With no line left out, restate the data word for word.

• Supplied information
^^^^^^^^
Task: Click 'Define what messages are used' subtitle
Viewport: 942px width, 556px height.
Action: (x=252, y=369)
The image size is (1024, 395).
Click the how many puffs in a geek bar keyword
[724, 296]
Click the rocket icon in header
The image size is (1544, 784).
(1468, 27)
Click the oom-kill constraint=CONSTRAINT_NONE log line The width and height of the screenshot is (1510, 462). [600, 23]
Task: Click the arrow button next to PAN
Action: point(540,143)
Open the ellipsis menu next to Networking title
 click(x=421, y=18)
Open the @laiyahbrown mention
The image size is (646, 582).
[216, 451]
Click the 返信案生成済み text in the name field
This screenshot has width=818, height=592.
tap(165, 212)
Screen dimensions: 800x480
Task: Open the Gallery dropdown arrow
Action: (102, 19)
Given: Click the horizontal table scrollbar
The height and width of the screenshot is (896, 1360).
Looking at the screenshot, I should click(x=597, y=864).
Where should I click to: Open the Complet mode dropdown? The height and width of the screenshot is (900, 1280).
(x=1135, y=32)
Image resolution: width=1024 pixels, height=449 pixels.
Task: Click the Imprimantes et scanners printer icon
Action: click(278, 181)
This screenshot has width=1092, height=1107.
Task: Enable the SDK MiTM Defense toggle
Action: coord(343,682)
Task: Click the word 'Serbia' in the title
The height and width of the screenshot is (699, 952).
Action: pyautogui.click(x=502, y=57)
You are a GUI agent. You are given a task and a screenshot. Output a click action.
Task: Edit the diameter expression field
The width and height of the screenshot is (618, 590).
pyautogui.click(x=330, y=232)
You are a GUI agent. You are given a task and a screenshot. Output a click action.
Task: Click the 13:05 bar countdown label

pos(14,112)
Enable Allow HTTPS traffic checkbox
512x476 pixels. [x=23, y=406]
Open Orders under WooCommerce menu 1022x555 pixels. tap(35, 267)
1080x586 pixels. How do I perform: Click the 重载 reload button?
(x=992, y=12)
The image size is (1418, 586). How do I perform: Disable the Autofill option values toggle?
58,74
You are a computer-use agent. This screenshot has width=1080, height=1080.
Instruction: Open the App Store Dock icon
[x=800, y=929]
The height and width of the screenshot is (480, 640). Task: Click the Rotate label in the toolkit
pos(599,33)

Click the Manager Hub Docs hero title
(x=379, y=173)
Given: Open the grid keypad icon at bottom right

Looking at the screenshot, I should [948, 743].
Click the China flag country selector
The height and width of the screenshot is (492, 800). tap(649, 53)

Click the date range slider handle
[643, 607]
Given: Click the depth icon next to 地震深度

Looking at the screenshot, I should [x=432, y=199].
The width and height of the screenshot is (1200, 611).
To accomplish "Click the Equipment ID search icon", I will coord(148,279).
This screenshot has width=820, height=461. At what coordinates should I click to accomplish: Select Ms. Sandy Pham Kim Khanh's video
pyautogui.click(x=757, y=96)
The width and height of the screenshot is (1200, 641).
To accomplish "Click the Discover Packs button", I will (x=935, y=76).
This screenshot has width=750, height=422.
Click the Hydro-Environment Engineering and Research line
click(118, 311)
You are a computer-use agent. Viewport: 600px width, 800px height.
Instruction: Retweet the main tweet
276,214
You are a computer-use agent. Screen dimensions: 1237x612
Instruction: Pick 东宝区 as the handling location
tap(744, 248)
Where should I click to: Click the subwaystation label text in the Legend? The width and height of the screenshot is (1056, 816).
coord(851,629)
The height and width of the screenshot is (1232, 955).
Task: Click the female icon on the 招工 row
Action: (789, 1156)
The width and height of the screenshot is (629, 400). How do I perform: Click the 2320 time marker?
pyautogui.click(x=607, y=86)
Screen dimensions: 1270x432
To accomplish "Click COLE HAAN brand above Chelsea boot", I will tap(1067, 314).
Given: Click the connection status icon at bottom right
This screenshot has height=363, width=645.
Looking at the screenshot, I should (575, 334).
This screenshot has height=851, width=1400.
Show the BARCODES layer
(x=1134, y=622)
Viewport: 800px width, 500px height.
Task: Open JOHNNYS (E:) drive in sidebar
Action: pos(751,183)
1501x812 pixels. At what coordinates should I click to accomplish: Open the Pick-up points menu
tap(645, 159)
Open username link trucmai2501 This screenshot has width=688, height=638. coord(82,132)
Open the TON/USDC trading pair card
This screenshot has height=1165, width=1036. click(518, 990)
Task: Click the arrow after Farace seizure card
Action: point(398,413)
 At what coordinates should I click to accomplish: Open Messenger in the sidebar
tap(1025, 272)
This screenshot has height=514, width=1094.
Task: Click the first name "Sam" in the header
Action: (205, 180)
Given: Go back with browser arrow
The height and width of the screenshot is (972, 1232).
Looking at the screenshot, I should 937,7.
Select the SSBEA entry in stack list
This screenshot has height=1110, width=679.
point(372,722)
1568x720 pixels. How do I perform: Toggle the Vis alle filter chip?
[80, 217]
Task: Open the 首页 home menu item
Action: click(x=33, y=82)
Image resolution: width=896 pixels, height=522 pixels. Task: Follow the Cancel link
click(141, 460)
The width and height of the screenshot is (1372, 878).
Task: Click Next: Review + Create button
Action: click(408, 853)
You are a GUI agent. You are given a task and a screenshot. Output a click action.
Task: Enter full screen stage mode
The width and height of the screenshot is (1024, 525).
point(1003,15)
^^^^^^^^
• Output below
Task: Click 'Define what messages are used' subtitle
Viewport: 942px width, 556px height.
Action: (x=252, y=369)
The image size is (1024, 395).
Click the how many puffs in a geek bar keyword
[724, 296]
Click the rocket icon in header
The image size is (1544, 784).
(1468, 27)
Click the oom-kill constraint=CONSTRAINT_NONE log line The width and height of the screenshot is (1510, 462). [600, 23]
Task: Click the arrow button next to PAN
Action: point(540,143)
Open the ellipsis menu next to Networking title
 click(x=421, y=18)
Open the @laiyahbrown mention
The image size is (646, 582).
[216, 451]
Click the 返信案生成済み text in the name field
This screenshot has width=818, height=592.
tap(165, 212)
Screen dimensions: 800x480
Task: Open the Gallery dropdown arrow
Action: (102, 19)
Given: Click the horizontal table scrollbar
The height and width of the screenshot is (896, 1360).
Looking at the screenshot, I should click(x=597, y=864).
Where should I click to: Open the Complet mode dropdown? The height and width of the screenshot is (900, 1280).
(x=1135, y=32)
Image resolution: width=1024 pixels, height=449 pixels.
Task: Click the Imprimantes et scanners printer icon
Action: click(278, 181)
This screenshot has width=1092, height=1107.
Task: Enable the SDK MiTM Defense toggle
Action: coord(343,682)
Task: Click the word 'Serbia' in the title
The height and width of the screenshot is (699, 952).
Action: pyautogui.click(x=502, y=57)
You are a GUI agent. You are given a task and a screenshot. Output a click action.
Task: Edit the diameter expression field
The width and height of the screenshot is (618, 590).
pyautogui.click(x=330, y=232)
You are a GUI agent. You are given a task and a screenshot. Output a click action.
Task: Click the 13:05 bar countdown label

pos(14,112)
Enable Allow HTTPS traffic checkbox
512x476 pixels. [x=23, y=406]
Open Orders under WooCommerce menu 1022x555 pixels. tap(35, 267)
1080x586 pixels. How do I perform: Click the 重载 reload button?
(x=992, y=12)
The image size is (1418, 586). How do I perform: Disable the Autofill option values toggle?
58,74
You are a computer-use agent. This screenshot has width=1080, height=1080.
Instruction: Open the App Store Dock icon
[x=800, y=929]
The height and width of the screenshot is (480, 640). Task: Click the Rotate label in the toolkit
pos(599,33)

Click the Manager Hub Docs hero title
(x=379, y=173)
Given: Open the grid keypad icon at bottom right

Looking at the screenshot, I should [948, 743].
Click the China flag country selector
The height and width of the screenshot is (492, 800). tap(649, 53)

Click the date range slider handle
[643, 607]
Given: Click the depth icon next to 地震深度

Looking at the screenshot, I should [x=432, y=199].
The width and height of the screenshot is (1200, 611).
To accomplish "Click the Equipment ID search icon", I will coord(148,279).
This screenshot has width=820, height=461. At what coordinates should I click to accomplish: Select Ms. Sandy Pham Kim Khanh's video
pyautogui.click(x=757, y=96)
The width and height of the screenshot is (1200, 641).
To accomplish "Click the Discover Packs button", I will (x=935, y=76).
This screenshot has width=750, height=422.
Click the Hydro-Environment Engineering and Research line
click(118, 311)
You are a computer-use agent. Viewport: 600px width, 800px height.
Instruction: Retweet the main tweet
276,214
You are a computer-use agent. Screen dimensions: 1237x612
Instruction: Pick 东宝区 as the handling location
tap(744, 248)
Where should I click to: Click the subwaystation label text in the Legend? The width and height of the screenshot is (1056, 816).
coord(851,629)
The height and width of the screenshot is (1232, 955).
Task: Click the female icon on the 招工 row
Action: (789, 1156)
The width and height of the screenshot is (629, 400). How do I perform: Click the 2320 time marker?
pyautogui.click(x=607, y=86)
Screen dimensions: 1270x432
To accomplish "Click COLE HAAN brand above Chelsea boot", I will tap(1067, 314).
Given: Click the connection status icon at bottom right
This screenshot has height=363, width=645.
Looking at the screenshot, I should (575, 334).
This screenshot has height=851, width=1400.
Show the BARCODES layer
(x=1134, y=622)
Viewport: 800px width, 500px height.
Task: Open JOHNNYS (E:) drive in sidebar
Action: pos(751,183)
1501x812 pixels. At what coordinates should I click to accomplish: Open the Pick-up points menu
tap(645, 159)
Open username link trucmai2501 This screenshot has width=688, height=638. coord(82,132)
Open the TON/USDC trading pair card
This screenshot has height=1165, width=1036. click(518, 990)
Task: Click the arrow after Farace seizure card
Action: point(398,413)
 At what coordinates should I click to accomplish: Open Messenger in the sidebar
tap(1025, 272)
This screenshot has height=514, width=1094.
Task: Click the first name "Sam" in the header
Action: (205, 180)
Given: Go back with browser arrow
The height and width of the screenshot is (972, 1232).
Looking at the screenshot, I should 937,7.
Select the SSBEA entry in stack list
This screenshot has height=1110, width=679.
point(372,722)
1568x720 pixels. How do I perform: Toggle the Vis alle filter chip?
[80, 217]
Task: Open the 首页 home menu item
Action: click(x=33, y=82)
Image resolution: width=896 pixels, height=522 pixels. Task: Follow the Cancel link
click(141, 460)
The width and height of the screenshot is (1372, 878).
Task: Click Next: Review + Create button
Action: click(408, 853)
You are a GUI agent. You are given a task and a screenshot. Output a click action.
Task: Enter full screen stage mode
The width and height of the screenshot is (1024, 525).
point(1003,15)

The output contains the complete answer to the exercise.